■ **Selected excerpt**:

==============================

The Top End

Darwin is not bad as far as tropical tourist traps go. Oddly much of it seems more run down than either Phuket or Kuta. Most of the actual touring is done some hundreds of kilometers away in one of the several inland park/preserve destinations on the top end. It is especially landlocked at this time of year when Box Jellyfish add to the Saltwater Crocodile threat and make all sea swimming activities out-of-the-question.  That’s too bad because like all such tropical wilderness areas, the sea is a great way to leech out the oppressive mid day heat.

There is a very nice “esplanade” park that runs along the eastern side of town, and there are botanical gardens and more than a share of war monuments. Other than the above there is not much to Darwin. I did have a very nice aged bone in rib eye (called scotch here) steak at a restaurant called Shenanigans on Mitchell Ave. It appears to be a chain shop, but the steak was tasty, tender and filling. Also the mixed Asian restaurant Hanuman in the Holiday Inn Complex has very tasty and authentic Indian Curry.

Darwin also had a remarkable cyber-toilet…certainly the highest-tech bog I have ever seen, and it was public. I am surprised there wasn’t a tour to it.

I am taking a bus tour into the varied attractions over the coming four days, and while that goes against my standard travel practice I am told often and by many that a tour is the only way to see all that Kakadu, Litchfield and Katherine have to offer. Hopefully at each nights stop I’ll be able to report on the day. If not, see you later.

Darwin, November 21, 2008 – What Is The Point?

My Father sent an email out yesterday, and while it was not directed specifically at me personally I was one of the dozen or so addressees. He went on at some length about the greed, avarice, triviality and irresponsibility (among other such sins) of the youth of today; and about the need, especially in light of the impending economic disaster, to place our noses firmly on the grindstone. To eschew our wasteful ways and get back-to-basics, and to scrimp and save for the tough times near at hand.  I can only guess at how much or little of his censure was intended as commentary on my own life, but it maters not.

Since starting this journey I have been deeply discomforted by the blue-collar work ethos that I inherited from my culture. I am not some gap-year kid between secondary school and university, trying to find myself and decide on my vocation. I am a reasonably accomplished middle-aged man who is unemployed, and if the past 9 months are any indication, unemployable.

Every morning when I wake and every evening when I go to bed that deep-rooted meme screams at me to get busy, get to work, the candle is burning and there is no time to waste! The lyrics of Pink Floyd’s “Time” come to mind: “But you run and you run to catch up with the sun but it’s sinking, racing around to come up behind you again. The sun is the same in a relative way buy you’re older, shorter or breath and one day loser to death.”

==============================

■ **Entries provided**:
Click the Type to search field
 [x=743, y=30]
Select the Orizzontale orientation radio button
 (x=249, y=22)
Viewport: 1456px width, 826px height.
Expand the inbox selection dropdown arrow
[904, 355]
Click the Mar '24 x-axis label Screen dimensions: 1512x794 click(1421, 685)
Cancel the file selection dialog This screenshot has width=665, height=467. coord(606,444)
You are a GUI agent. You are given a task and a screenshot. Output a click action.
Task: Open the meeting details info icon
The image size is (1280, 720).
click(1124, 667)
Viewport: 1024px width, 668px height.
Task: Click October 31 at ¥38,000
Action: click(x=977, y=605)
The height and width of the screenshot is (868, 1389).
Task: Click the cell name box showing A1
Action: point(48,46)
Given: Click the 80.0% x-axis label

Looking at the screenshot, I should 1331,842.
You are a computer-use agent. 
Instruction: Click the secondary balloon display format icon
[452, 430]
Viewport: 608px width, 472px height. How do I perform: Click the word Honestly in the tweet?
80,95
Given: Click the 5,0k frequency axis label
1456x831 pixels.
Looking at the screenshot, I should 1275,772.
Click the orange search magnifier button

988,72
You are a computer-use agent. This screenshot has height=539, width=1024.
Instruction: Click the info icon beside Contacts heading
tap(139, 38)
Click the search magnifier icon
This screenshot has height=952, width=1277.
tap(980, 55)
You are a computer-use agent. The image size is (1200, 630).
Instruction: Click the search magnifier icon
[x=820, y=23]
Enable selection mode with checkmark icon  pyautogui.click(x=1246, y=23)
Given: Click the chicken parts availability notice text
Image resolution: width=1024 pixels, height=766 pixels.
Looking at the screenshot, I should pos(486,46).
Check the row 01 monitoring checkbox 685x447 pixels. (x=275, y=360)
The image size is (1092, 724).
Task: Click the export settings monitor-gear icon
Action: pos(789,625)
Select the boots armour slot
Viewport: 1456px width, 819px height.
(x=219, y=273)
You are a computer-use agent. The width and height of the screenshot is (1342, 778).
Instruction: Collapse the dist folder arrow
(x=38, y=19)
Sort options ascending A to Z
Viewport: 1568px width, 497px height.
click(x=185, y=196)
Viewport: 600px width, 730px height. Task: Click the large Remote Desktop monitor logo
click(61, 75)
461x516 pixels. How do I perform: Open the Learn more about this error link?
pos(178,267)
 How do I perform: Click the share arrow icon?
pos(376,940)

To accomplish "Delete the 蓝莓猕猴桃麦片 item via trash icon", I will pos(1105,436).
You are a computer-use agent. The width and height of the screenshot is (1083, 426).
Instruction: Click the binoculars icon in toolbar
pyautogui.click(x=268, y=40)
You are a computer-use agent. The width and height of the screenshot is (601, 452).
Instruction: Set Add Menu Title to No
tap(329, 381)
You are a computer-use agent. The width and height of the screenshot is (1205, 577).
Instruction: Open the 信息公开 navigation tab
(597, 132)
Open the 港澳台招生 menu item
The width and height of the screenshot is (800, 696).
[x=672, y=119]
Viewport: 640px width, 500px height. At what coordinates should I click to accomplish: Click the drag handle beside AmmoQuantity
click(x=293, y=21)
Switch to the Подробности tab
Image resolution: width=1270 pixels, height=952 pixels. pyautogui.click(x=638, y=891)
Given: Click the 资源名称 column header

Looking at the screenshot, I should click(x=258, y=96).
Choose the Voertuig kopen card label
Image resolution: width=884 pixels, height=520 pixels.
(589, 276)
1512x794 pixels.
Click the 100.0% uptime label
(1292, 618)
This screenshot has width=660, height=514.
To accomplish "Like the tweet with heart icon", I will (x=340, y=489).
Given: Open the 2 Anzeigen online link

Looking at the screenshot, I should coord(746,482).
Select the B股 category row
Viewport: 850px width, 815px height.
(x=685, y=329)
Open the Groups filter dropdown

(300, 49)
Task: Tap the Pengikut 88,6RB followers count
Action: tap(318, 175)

==============================

■ **Problems to solve**:
**a.** From the Darwin travel post, copy the stretch from "Darwin also had" through "Is The Point?" word for word.
**b.** Pick up the Darwin travel post where it stops and keep writing.

■ **Answers given**:
**a.**
Darwin also had a remarkable cyber-toilet…certainly the highest-tech bog I have ever seen, and it was public. I am surprised there wasn’t a tour to it.

I am taking a bus tour into the varied attractions over the coming four days, and while that goes against my standard travel practice I am told often and by many that a tour is the only way to see all that Kakadu, Litchfield and Katherine have to offer. Hopefully at each nights stop I’ll be able to report on the day. If not, see you later.

Darwin, November 21, 2008 – What Is The Point?

**b.**
However, get busy with what, make-work around the home? Typing out blogs, and filming cooking videos no one really wants to read or view? Taking up occasional and uninvolved “consulting” jobs where what I do is erased almost before I have completed my task?

I spent a long time wasting time when I was young. At 25 I “got serious” about life, work, career, and from then until this year had not stopped. I was working, and living, but always adding value to life. I purposefully and specifically set about making my small part of the world, better than how I had found it, no matter where I was. I immersed myself into living touching the lives of others in as positive a way as I knew how, always striving to help make the world a more beautiful place.

I agreed to let go of my first, outrageously successful company, rather than destroy it through infighting, or participating in turning it into another McBusiness, offering pap to the masses and no real value to life. I turned down golden handcuff jobs for global conglomerates for similar reasons – always preferring to create real value rather than inexpensive pap. I spent 5 years with my last business fighting to provide a quality offering of goods and services to people who only wanted to consume pap. And now, as my life turns from a rich and rewarding summer, into what should be a relatively docile and comfortable autumn, I am facing a draught of opportunity of every kind. No one wants what I can offer.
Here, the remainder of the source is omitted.